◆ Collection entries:
[Start of Attachment]
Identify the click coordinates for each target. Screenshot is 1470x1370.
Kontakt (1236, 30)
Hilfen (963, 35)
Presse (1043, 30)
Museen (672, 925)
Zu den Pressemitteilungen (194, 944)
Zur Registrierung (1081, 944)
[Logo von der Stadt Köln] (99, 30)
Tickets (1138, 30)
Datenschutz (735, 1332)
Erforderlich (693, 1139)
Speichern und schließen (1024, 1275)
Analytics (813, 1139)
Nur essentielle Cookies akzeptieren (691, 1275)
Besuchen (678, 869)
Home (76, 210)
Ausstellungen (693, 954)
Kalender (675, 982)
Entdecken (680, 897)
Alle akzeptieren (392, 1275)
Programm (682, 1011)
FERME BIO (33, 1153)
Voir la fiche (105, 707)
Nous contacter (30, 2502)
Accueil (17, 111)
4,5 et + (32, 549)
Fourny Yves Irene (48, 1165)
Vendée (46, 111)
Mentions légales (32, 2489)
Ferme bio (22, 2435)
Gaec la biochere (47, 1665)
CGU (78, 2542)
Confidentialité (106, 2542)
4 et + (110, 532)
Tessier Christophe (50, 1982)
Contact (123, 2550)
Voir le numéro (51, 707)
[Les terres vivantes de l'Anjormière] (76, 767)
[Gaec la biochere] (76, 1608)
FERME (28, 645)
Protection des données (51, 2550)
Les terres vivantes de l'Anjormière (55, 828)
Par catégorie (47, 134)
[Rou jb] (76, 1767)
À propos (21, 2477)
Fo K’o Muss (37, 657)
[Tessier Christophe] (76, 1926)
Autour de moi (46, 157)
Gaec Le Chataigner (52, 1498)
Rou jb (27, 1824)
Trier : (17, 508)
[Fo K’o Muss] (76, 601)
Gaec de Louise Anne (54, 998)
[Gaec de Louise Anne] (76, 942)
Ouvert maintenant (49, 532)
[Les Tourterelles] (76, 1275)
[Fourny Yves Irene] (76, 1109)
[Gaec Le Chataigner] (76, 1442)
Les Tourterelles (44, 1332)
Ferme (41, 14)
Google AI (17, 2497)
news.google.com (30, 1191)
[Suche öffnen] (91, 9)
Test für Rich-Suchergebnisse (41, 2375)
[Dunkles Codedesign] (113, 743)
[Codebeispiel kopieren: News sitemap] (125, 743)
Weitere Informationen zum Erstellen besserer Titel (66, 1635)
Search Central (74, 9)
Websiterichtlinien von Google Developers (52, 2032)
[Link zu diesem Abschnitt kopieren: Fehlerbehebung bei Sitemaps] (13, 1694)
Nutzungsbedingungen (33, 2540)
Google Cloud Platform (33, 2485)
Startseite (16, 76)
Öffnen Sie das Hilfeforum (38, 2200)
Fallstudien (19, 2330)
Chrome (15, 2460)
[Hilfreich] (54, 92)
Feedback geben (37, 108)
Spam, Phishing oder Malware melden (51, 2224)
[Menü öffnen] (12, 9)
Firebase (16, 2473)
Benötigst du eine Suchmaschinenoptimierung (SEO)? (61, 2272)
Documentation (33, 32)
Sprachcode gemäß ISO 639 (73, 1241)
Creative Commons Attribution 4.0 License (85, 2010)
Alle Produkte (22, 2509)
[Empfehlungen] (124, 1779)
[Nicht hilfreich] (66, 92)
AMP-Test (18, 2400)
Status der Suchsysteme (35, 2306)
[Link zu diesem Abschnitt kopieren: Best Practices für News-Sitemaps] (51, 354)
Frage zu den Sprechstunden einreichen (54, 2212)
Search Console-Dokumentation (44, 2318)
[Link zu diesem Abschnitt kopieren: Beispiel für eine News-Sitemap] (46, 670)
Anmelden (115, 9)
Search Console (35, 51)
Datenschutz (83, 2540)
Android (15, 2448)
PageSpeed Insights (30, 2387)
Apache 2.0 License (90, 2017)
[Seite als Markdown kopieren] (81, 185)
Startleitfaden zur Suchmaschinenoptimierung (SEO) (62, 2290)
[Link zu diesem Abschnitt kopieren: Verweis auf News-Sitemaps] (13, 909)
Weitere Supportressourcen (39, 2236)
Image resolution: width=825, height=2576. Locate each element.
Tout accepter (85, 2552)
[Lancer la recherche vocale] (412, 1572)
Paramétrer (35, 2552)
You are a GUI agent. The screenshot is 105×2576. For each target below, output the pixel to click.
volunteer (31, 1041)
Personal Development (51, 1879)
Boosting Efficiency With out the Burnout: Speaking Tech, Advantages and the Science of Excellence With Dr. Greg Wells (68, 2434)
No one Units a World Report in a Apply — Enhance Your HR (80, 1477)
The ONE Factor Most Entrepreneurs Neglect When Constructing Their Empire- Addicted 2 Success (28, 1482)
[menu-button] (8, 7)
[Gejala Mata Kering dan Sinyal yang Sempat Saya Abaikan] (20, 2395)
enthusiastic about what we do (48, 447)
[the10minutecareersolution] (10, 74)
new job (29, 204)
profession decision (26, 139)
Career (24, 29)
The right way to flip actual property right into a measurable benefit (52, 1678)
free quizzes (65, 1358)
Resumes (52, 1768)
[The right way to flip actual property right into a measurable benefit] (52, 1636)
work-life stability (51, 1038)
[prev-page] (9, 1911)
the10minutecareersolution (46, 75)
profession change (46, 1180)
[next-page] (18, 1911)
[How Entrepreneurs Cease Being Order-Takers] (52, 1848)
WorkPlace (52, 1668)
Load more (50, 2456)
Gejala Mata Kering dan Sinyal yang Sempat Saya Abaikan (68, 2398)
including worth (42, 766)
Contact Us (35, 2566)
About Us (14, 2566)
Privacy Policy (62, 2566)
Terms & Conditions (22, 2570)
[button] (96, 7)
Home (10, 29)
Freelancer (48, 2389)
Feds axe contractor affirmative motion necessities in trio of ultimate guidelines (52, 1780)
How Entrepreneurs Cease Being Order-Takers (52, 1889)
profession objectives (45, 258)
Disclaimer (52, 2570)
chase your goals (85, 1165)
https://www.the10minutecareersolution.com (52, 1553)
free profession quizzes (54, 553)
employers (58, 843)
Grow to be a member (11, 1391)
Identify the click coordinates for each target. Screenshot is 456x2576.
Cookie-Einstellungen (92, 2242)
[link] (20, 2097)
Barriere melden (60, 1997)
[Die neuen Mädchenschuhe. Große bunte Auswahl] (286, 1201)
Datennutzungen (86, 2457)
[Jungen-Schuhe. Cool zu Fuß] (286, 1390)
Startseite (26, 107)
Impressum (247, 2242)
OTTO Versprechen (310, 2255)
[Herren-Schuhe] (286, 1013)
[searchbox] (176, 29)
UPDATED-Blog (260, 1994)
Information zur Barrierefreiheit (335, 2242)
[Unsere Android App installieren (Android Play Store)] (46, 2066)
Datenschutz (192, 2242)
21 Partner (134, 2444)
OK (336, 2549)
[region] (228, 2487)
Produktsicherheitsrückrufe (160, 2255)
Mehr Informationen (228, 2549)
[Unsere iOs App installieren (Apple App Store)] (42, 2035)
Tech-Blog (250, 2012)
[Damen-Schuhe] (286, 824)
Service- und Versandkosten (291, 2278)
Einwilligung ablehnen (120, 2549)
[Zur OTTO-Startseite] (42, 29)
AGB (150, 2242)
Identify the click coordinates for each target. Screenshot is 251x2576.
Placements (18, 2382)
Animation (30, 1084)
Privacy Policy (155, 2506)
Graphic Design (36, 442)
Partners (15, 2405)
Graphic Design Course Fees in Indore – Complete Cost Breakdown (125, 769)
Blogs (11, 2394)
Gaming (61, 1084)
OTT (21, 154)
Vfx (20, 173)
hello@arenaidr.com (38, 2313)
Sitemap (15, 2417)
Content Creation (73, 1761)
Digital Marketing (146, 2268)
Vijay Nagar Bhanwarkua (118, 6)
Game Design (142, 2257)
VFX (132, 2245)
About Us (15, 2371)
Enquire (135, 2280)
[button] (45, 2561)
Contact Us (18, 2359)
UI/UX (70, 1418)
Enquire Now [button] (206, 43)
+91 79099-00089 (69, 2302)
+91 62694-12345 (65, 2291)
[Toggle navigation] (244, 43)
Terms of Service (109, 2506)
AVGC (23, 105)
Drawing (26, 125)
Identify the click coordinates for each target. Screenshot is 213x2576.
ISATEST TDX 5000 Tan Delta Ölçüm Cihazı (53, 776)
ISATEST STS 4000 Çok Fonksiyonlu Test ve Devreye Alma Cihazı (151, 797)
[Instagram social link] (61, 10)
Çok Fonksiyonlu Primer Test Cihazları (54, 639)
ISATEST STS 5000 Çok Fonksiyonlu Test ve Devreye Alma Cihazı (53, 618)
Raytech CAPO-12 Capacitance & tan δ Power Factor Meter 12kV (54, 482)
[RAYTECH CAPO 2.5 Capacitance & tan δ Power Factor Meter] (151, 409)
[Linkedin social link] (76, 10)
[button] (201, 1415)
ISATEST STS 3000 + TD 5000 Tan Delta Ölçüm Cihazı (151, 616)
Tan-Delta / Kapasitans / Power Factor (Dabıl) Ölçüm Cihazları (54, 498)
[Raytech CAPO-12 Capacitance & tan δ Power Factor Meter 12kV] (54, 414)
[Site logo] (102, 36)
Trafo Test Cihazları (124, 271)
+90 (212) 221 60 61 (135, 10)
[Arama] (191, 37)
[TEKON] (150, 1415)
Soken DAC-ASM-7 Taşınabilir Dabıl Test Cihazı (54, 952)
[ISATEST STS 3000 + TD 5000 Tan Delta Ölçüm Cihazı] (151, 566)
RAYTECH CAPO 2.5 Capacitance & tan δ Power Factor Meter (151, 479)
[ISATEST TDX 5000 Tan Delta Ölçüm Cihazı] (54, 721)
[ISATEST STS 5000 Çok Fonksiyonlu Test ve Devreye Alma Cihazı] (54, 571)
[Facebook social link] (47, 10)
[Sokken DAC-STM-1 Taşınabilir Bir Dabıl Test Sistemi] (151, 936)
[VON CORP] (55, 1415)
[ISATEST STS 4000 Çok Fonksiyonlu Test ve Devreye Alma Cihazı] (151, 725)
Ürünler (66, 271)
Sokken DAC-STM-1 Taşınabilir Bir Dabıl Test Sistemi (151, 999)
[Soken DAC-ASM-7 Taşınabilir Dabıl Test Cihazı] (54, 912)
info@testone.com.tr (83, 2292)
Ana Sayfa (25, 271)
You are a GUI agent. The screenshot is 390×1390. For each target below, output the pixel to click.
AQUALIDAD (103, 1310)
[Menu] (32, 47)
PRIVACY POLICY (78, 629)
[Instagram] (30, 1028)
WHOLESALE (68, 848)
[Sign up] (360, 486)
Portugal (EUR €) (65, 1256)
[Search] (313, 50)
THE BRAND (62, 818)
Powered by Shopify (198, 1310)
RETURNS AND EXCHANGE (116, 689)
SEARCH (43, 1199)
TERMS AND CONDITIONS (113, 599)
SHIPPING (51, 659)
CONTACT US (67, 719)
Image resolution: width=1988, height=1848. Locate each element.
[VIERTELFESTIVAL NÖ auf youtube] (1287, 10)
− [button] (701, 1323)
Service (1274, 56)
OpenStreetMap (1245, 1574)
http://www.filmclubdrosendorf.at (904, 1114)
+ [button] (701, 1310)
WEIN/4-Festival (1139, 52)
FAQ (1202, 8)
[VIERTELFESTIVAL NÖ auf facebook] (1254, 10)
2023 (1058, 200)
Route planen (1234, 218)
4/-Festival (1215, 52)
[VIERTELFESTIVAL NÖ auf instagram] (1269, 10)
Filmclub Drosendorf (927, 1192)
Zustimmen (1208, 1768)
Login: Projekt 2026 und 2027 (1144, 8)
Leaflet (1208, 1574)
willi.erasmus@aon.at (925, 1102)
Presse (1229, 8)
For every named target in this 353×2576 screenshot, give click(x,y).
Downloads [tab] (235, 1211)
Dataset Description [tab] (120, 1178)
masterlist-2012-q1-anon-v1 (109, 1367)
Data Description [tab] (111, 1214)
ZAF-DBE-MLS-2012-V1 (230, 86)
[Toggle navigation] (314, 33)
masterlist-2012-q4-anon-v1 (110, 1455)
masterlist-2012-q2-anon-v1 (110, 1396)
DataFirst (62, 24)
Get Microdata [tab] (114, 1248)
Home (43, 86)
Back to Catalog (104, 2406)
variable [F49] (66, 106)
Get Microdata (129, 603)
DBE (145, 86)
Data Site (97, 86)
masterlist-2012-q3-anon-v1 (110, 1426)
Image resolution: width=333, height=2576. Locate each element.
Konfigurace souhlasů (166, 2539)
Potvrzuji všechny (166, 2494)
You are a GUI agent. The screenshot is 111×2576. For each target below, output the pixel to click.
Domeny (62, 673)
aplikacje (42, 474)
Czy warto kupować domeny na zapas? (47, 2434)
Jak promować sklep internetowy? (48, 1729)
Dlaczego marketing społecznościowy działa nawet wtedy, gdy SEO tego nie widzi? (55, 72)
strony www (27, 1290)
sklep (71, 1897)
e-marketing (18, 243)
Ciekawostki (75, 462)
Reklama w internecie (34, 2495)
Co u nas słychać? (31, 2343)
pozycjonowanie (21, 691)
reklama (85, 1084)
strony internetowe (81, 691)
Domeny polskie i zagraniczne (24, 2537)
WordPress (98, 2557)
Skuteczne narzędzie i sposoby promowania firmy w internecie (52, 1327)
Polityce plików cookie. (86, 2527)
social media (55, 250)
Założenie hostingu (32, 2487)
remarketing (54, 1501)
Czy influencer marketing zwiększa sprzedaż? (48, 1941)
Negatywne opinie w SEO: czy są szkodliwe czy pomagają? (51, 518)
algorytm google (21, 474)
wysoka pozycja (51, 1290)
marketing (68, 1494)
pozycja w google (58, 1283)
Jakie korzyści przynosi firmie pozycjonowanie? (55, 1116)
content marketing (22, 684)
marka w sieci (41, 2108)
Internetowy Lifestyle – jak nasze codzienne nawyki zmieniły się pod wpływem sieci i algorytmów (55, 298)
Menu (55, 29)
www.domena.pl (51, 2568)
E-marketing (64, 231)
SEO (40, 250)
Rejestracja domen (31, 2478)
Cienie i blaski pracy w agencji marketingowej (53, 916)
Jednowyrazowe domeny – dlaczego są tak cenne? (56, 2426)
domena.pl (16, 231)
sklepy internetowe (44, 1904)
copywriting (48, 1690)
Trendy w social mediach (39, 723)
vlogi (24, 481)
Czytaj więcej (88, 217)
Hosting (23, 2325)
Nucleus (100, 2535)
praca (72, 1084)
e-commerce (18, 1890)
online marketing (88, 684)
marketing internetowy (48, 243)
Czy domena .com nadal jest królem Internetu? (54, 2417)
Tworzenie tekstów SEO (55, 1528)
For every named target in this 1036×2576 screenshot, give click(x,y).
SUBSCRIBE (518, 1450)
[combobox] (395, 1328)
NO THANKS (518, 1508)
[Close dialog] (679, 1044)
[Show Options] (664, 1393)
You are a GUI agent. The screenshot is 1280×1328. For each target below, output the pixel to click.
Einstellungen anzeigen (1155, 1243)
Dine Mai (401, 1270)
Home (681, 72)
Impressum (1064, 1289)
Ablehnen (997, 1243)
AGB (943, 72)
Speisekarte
[End of Attachment]
◆ TASK OBJECTIVE: Look through the entries above, find each line containing "diesem", and copy it.

◆ SOLUTION:
[Link zu diesem Abschnitt kopieren: Fehlerbehebung bei Sitemaps] (13, 1694)
[Link zu diesem Abschnitt kopieren: Best Practices für News-Sitemaps] (51, 354)
[Link zu diesem Abschnitt kopieren: Beispiel für eine News-Sitemap] (46, 670)
[Link zu diesem Abschnitt kopieren: Verweis auf News-Sitemaps] (13, 909)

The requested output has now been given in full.